Items from a dataset
----
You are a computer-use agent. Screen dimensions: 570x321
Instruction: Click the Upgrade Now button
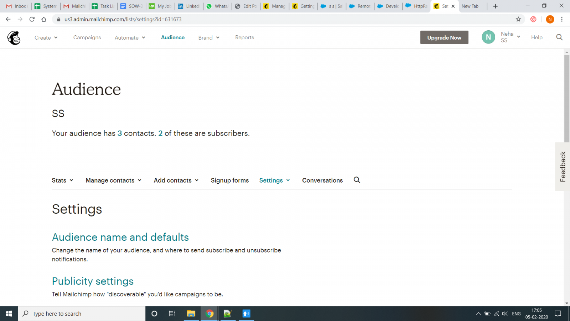pyautogui.click(x=444, y=37)
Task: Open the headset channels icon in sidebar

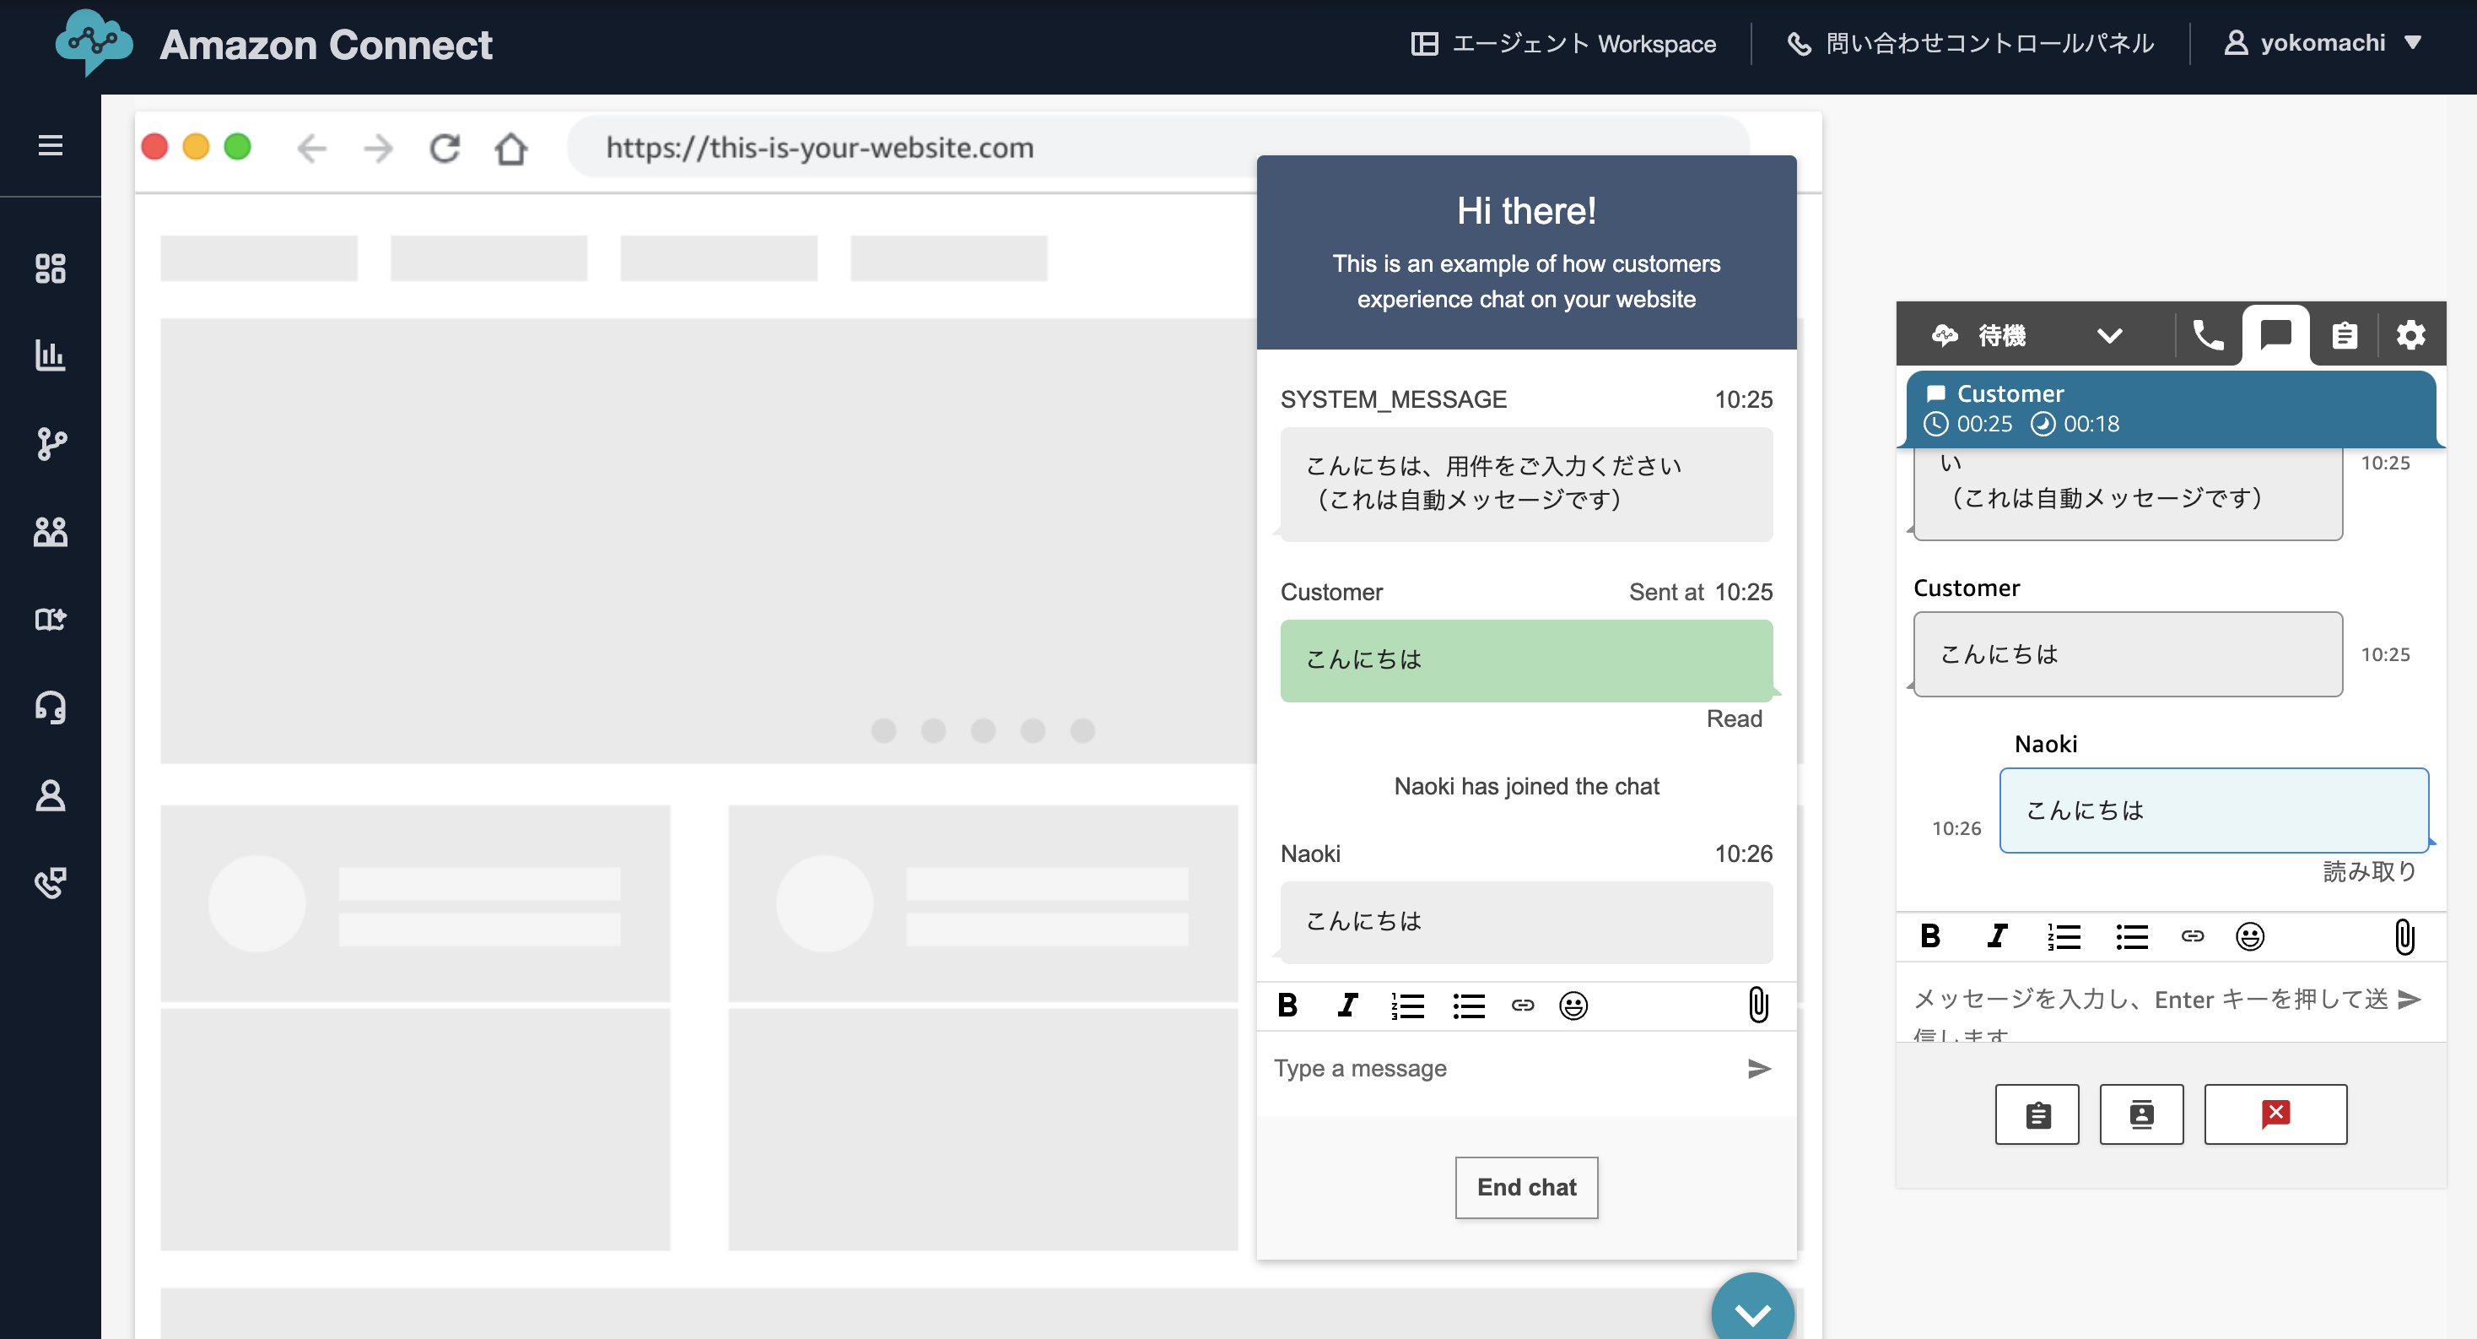Action: pyautogui.click(x=50, y=708)
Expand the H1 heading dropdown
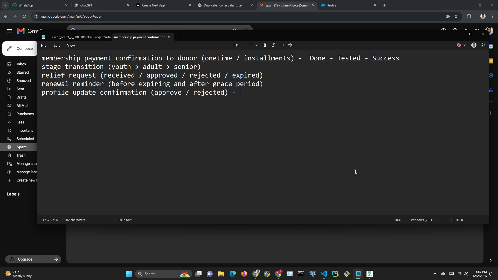 point(239,45)
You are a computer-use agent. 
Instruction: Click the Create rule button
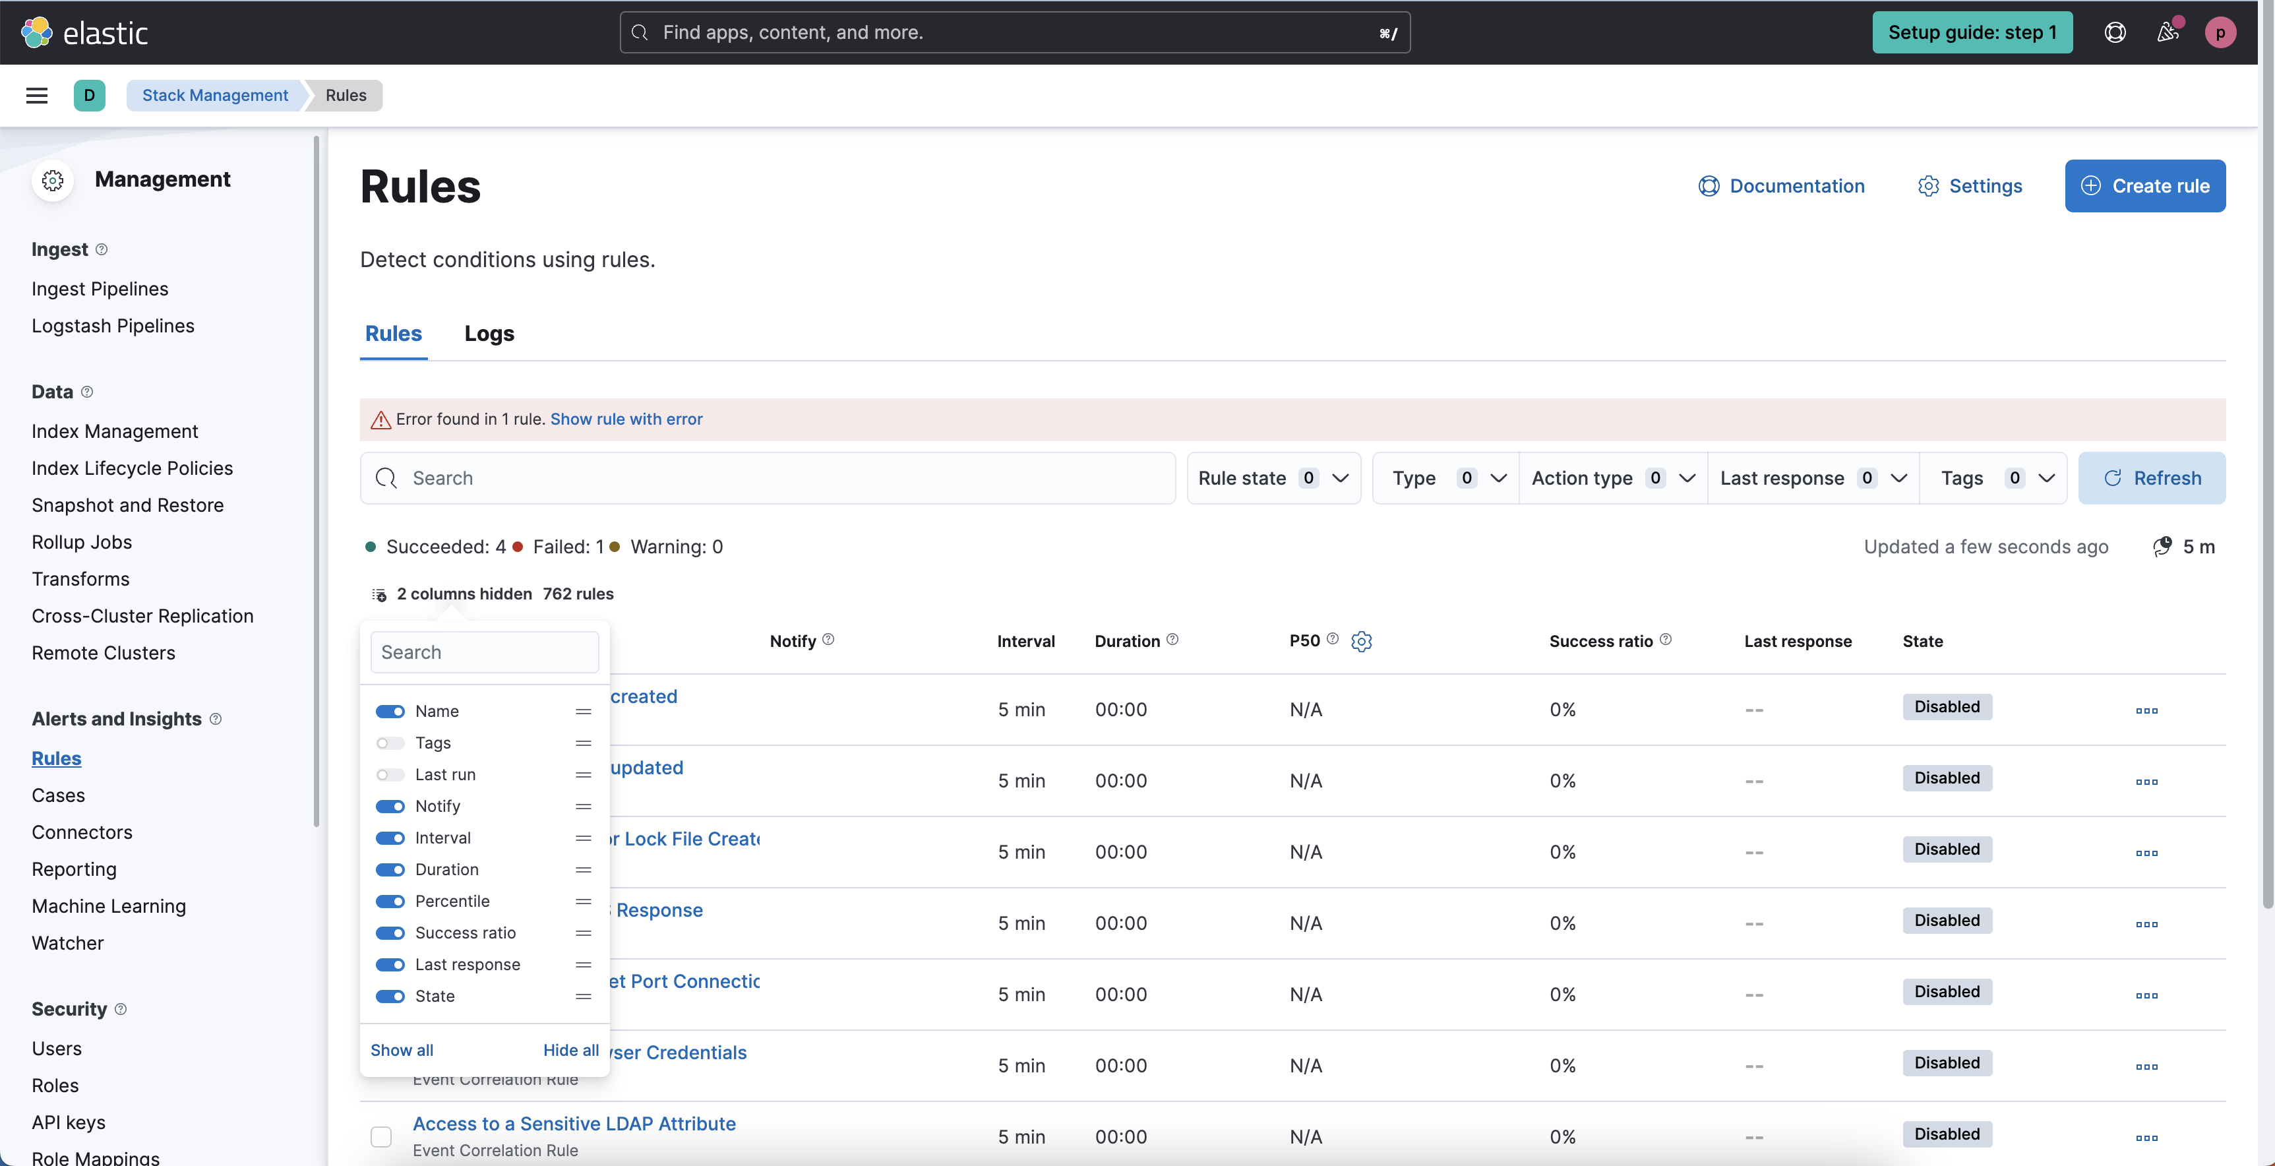[x=2145, y=186]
----
* What you will do
The data above must be written out again word for word, without its pictures.

* Solved problem
You are a computer-use agent. Screen dimensions: 570x321
Instruction: Click the Upgrade Now button
pyautogui.click(x=444, y=37)
Task: Open the headset channels icon in sidebar

Action: pyautogui.click(x=50, y=708)
Expand the H1 heading dropdown
 point(239,45)
You are a computer-use agent. 
Instruction: Click the Create rule button
[x=2145, y=186]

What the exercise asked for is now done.